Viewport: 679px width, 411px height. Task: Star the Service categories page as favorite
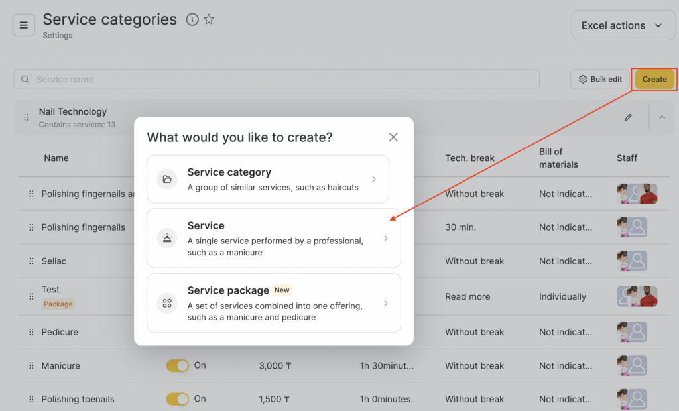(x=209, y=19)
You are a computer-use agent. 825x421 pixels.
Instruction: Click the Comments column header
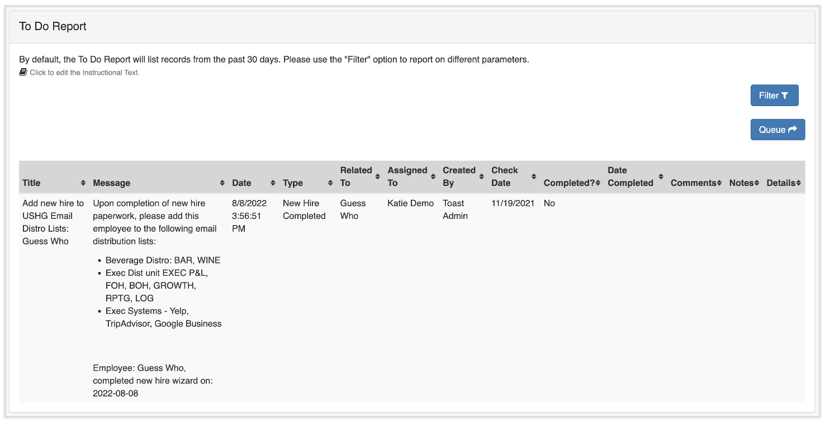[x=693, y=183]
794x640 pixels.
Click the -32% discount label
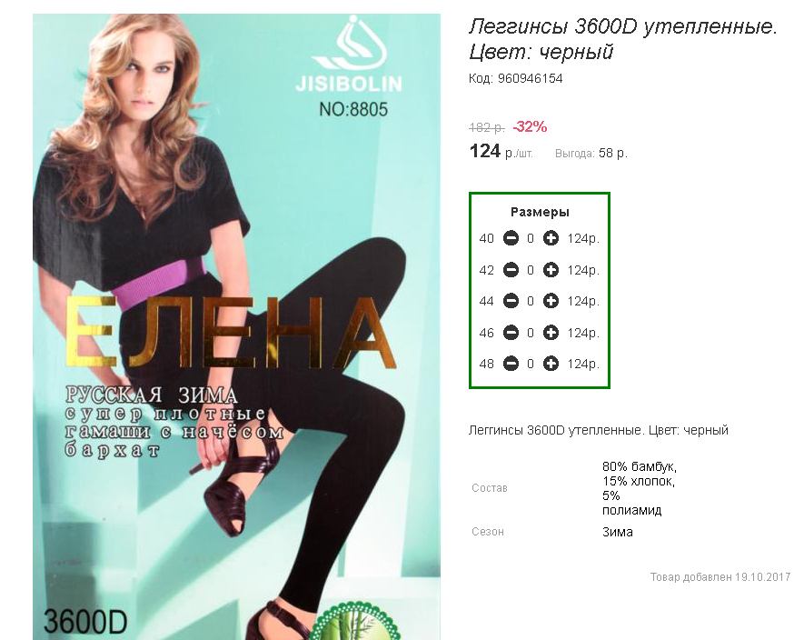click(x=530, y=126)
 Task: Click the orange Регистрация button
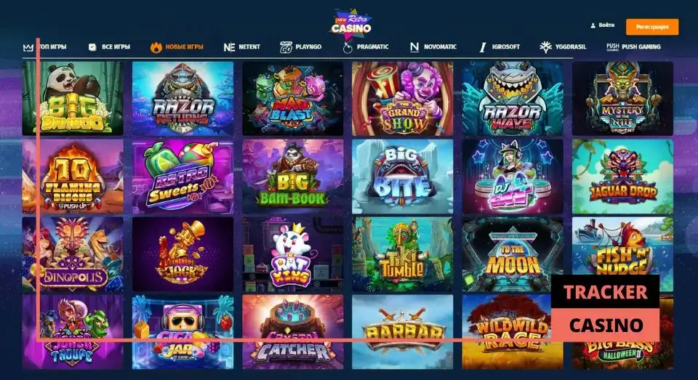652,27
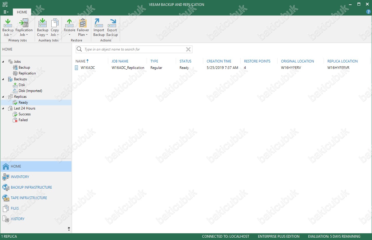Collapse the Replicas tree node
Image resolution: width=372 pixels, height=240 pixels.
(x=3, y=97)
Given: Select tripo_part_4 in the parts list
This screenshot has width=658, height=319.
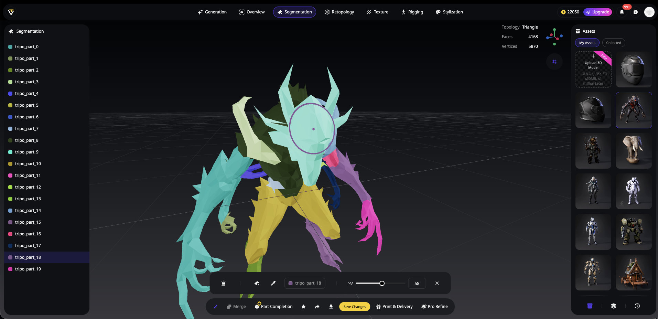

○ ○ ○ ○ ○

__What this task involves__: An exact reproduction of the data is needed, with no pictures included.

__Task response__:
Viewport: 679px width, 411px height. Task: Star the Service categories page as favorite
(x=209, y=19)
You are a computer-use agent. 825x421 pixels.
Instruction: Click the Comments column header
[x=693, y=183]
794x640 pixels.
Click the -32% discount label
click(x=530, y=126)
 Task: Click the orange Регистрация button
652,27
Collapse the Replicas tree node
Image resolution: width=372 pixels, height=240 pixels.
(x=3, y=97)
Given: Select tripo_part_4 in the parts list
This screenshot has width=658, height=319.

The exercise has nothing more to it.